We’ve been having technical difficulties. Specifically, the internet connection poops out in an unexplained way (the phone company claims it must be our wi-fi modem….) and when it did so at the end of this post, which I wrote earlier in the week, I thought all was lost. But it saved anyway! Or most of it. I must have written this on October 4th or 5th. Today, Sunday the 10th, it’s a gorgeous and unseasonably warm day, around 80F! And it was the same yesterday!
This morning we woke to a hard frost. You know, the kind you actually have to scrape off the windshield and the kind that kills uncovered stuff in the garden. We’d had frosts for a few days already, and the temps have been steadily falling… both outdoors and in. Right now the temperature in our house is just about 60F, which isn’t bad as long as we’re bustling around in the kitchen, but feels darn cold sitting around in the evening (bundled in a few sweaters and drinking tea). Take a look outside and you can really tell it’s fall.
Papa covered up the beets and chard, but let the flowers go after first cutting a last lovely bunch.
We still have some chard, but the basil was at its end, and that is that.

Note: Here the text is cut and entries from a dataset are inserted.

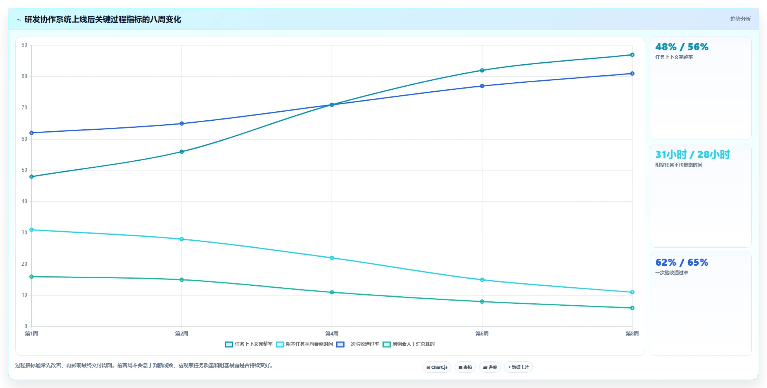
Task: Toggle the 阻塞任务平均暴露时间 legend swatch
Action: point(280,344)
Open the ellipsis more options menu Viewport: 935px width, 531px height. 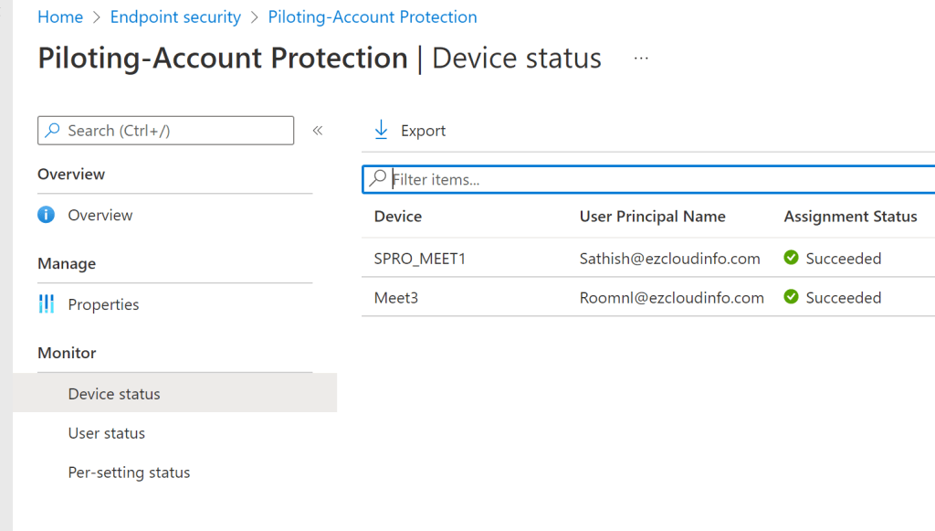(641, 58)
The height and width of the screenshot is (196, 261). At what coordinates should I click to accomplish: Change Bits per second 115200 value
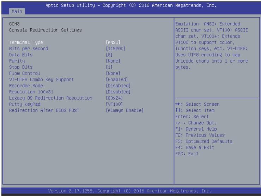116,48
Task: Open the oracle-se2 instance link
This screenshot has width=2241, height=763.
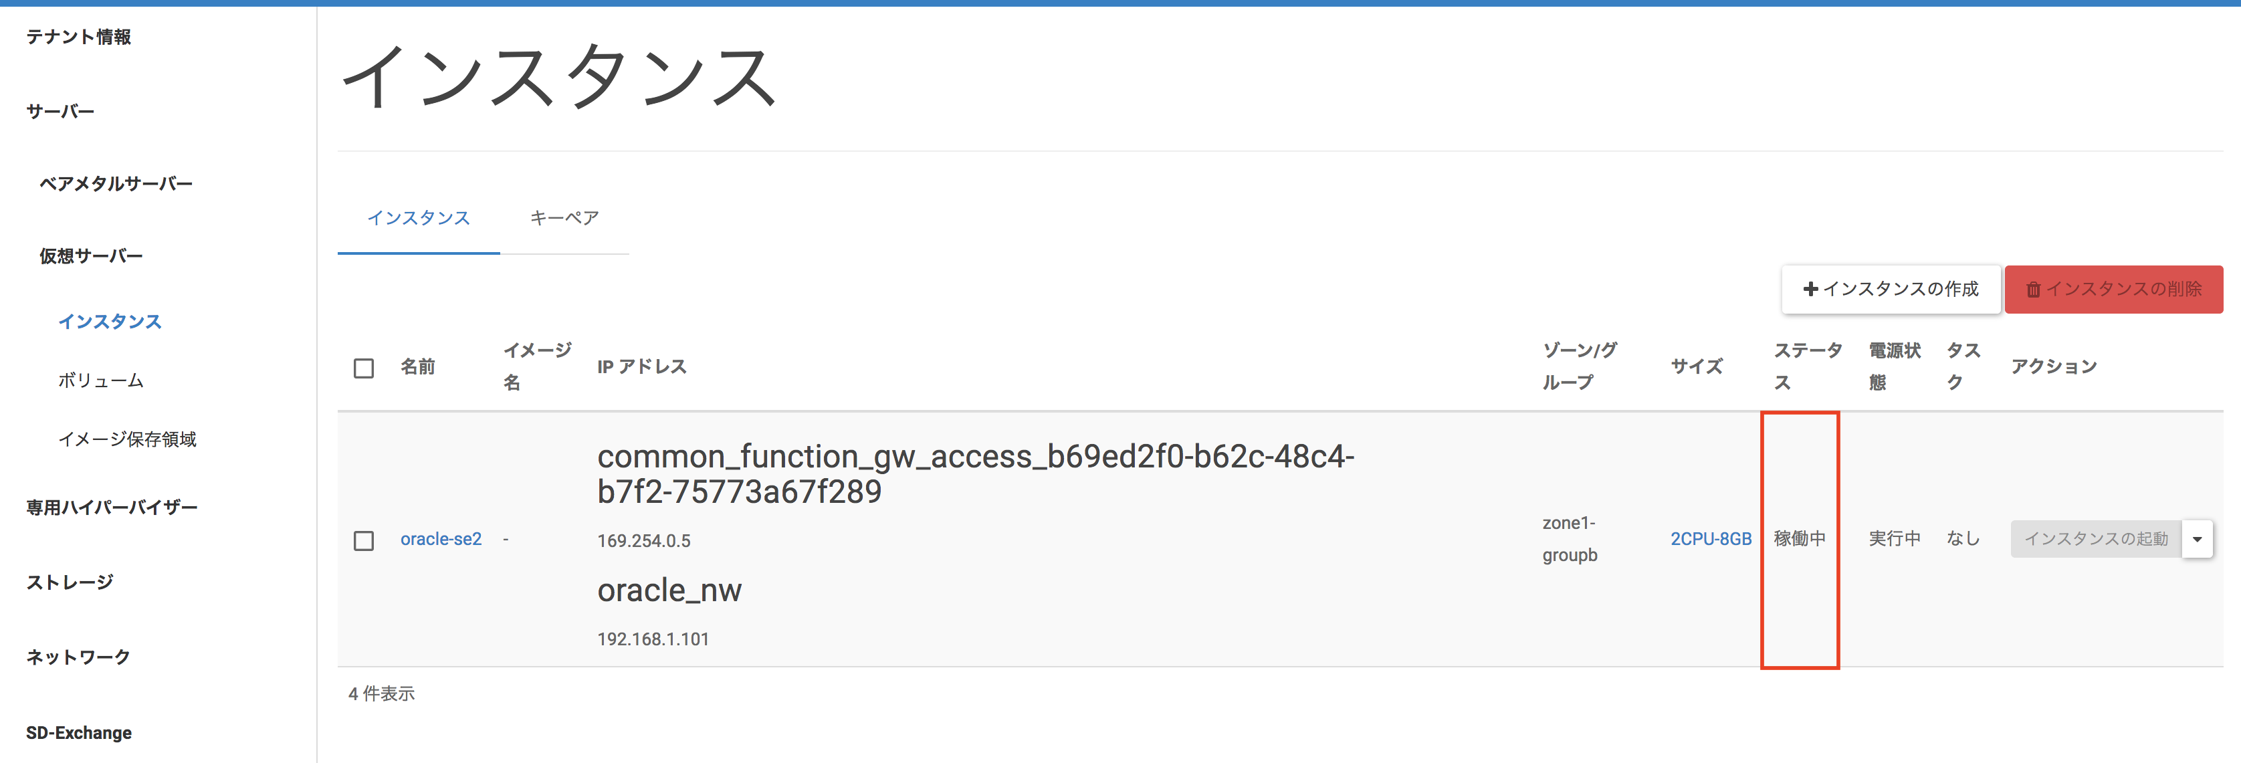Action: 440,539
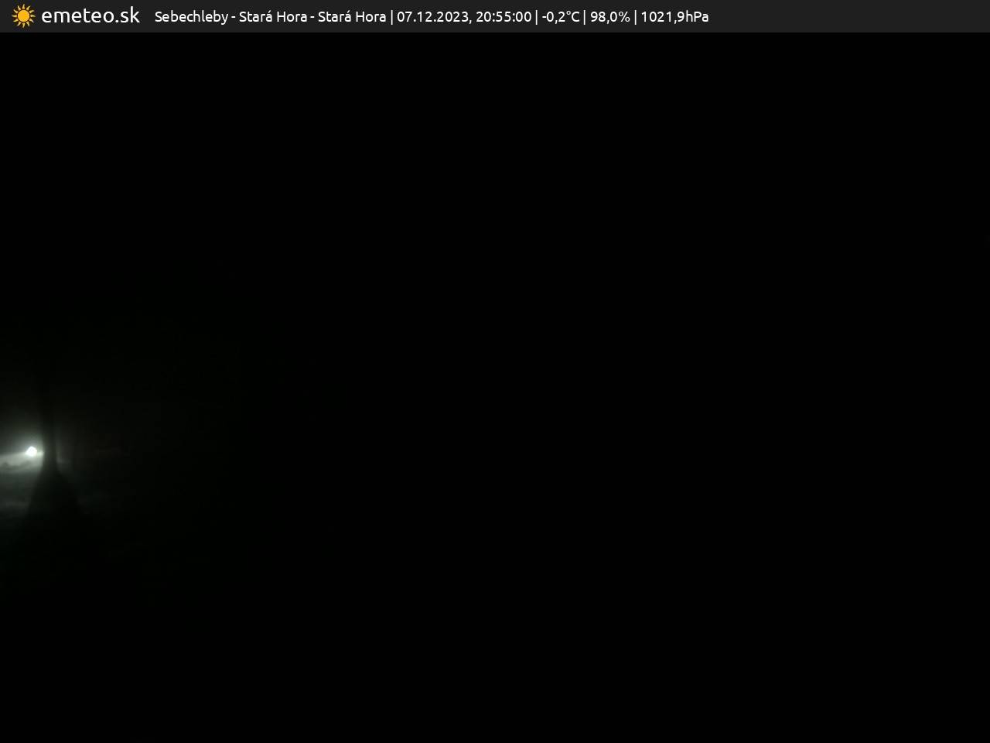Viewport: 990px width, 743px height.
Task: Click the center of the dark webcam image
Action: coord(495,387)
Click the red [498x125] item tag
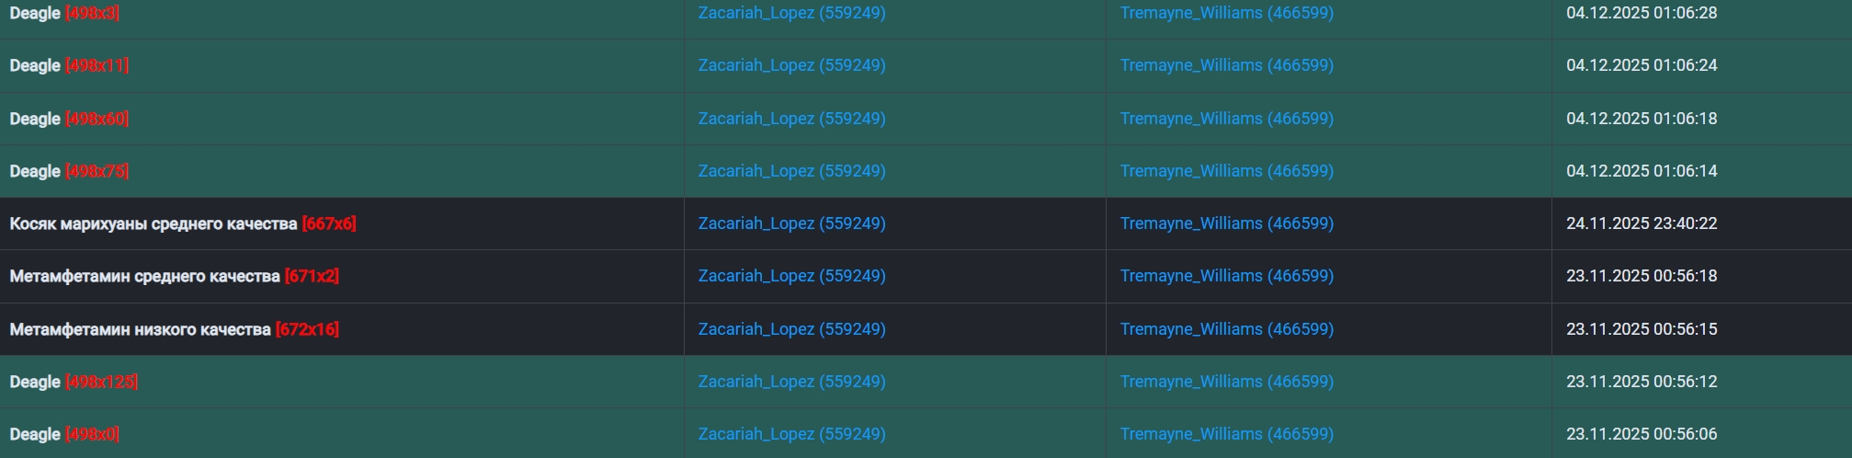Viewport: 1852px width, 458px height. (101, 382)
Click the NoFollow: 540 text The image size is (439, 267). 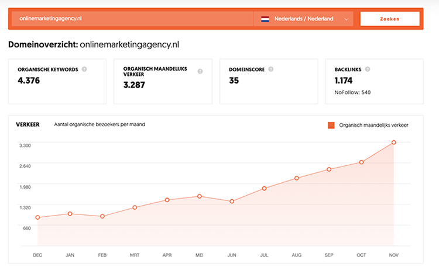352,92
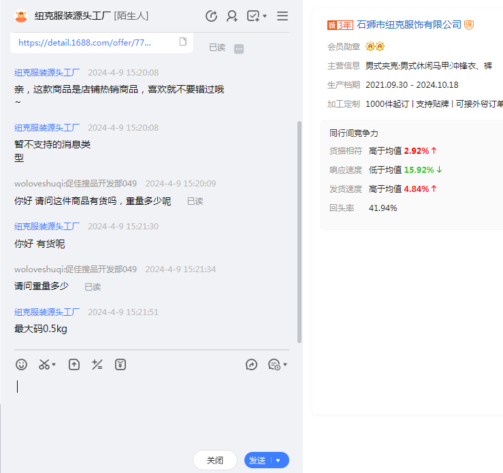Open the chat history message dropdown
Image resolution: width=503 pixels, height=473 pixels.
pyautogui.click(x=277, y=365)
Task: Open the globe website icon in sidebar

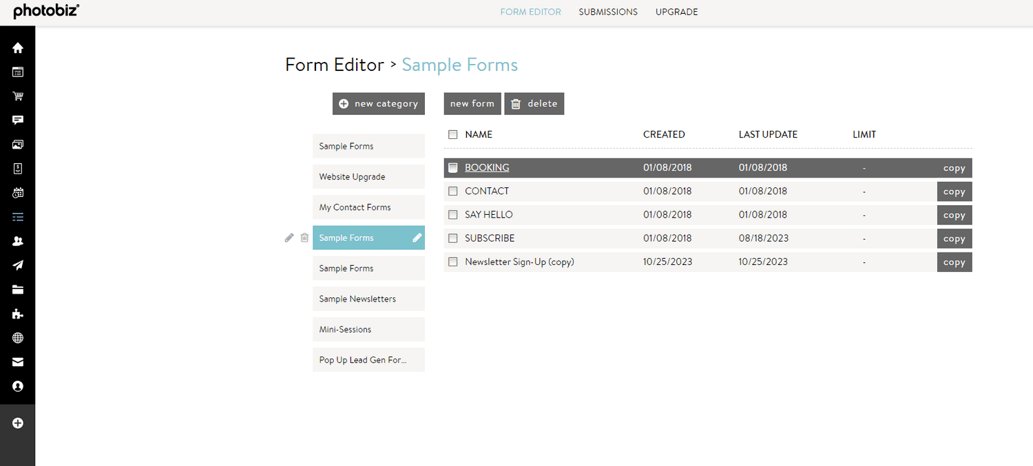Action: tap(18, 337)
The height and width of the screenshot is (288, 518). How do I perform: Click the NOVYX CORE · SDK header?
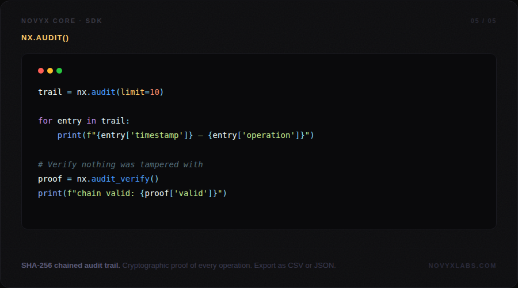(62, 21)

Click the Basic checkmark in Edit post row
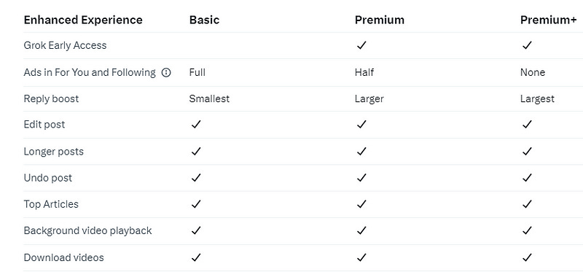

Our garden food focus now turns to root vegetables, peppers and cabbage, which are the last things to come in. Here’s a lovely melange of chard stems and red onions, about to be turned into a meal:
And we have lots of carrots… funny-shaped, bug-eaten, sweet-tasting carrots:
We made some curried tofu and cabbage. In one of my cookbooks entitled something like "Fresh and Fast Vegan Pleasures," there is a recipe for something like this. Or maybe it’s "Lorna Sass’ Shortcut Vegetarian Cookbook." Anyway, I know the basic recipe so I just did it.
Someone gave us a pumpkin and a butternut squash! I used part of the squash to make The Best Soup on Earth (a.k.a. Gypsy Soup from Moosewood), and the rest to make some muffins.